Announced in late April, the AWS partnership will help accelerate the transition of OTEX’s customers to the cloud, according to the company.
“The combination of OpenText applications and expert managed services, together with the scalability and reach of AWS bring secure, resilient, and compliant solutions to an expanding set of new and shared customers.,” said Mark J. Barrenechea, OpenText CEO and CTO, in a press release.
Madden says even though OTEX doesn’t have the glamour of other Canadian tech names like Shopify or Lightspeed POS, it’s still a classic buy-and-forget-about-it stock.
“We do like OpenText and we’ve owned it for quite some time,” Madden said. “It’s an acquisitive company. They’ve completed about $6.3 billion of acquisitions since 2014, and three quarters of their revenues are recurring, which means there’s pretty good visibility into sales from one quarter to the next.”
“Admittedly, the licensed sales visibility’s gotten a little bit murky amidst the recession [but] that’s a smaller part of their overall business,” Madden said. “What we’ve noticed in their [latest] quarterly results is that digitization and connectivity and the work from home phenomenon has only further cemented the importance of their types of products in the minds of enterprises, large and small.”
OpenText delivered its fiscal third quarter 2020 results on April 30, where for the three months ended March 30 the company reported revenues of $814.7 million, up 13 per cent year-over-year, and adjusted EBITDA of $259.5 million, a hair lower than the $261.8 million a year earlier.
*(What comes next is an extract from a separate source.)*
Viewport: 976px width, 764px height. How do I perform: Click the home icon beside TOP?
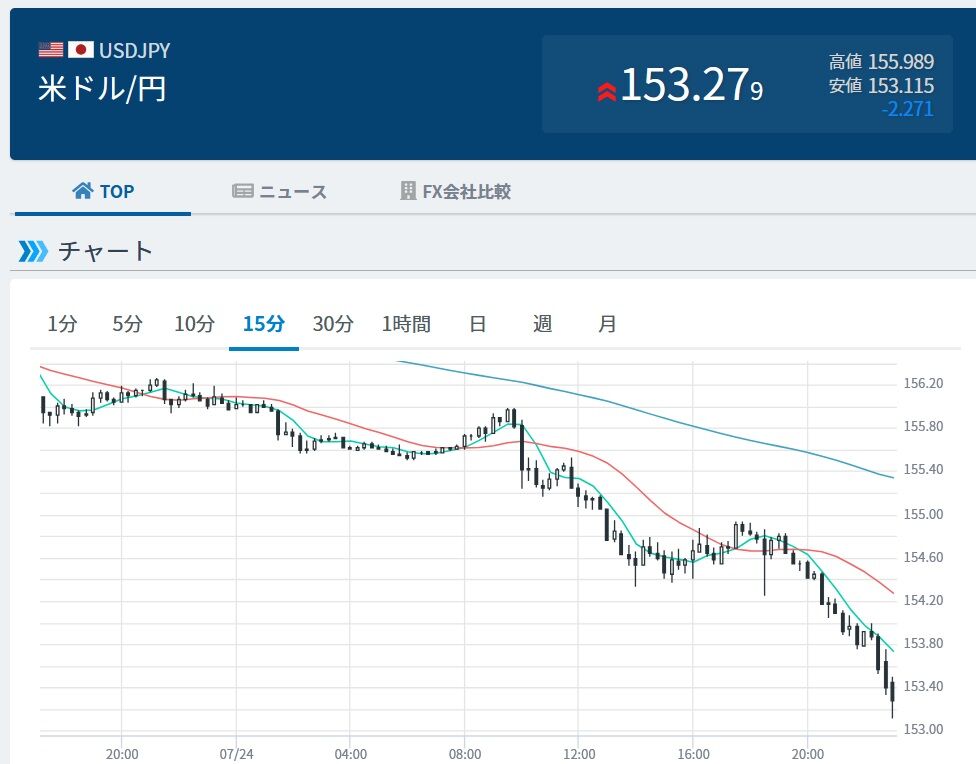click(x=82, y=191)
Both the top and bottom lines came out ahead of consensus.
“It’s a company that’s not necessarily a global powerhouse —it’s run out of Waterloo— but they actually have 100-million-plus users spread across 10,000 companies in over 100 countries, and 95% of the revenues come from outside of Canada, mostly from Europe and the United States,” Madden said.
“We think this is a great grower,” Madden said. “It’s still pretty good value and trades at about 14x earnings and is growing earnings at about a 15 per cent compound growth rate, so a good one that you can buy and hold and sleep well at night for the foreseeable future, and we are buying it today.”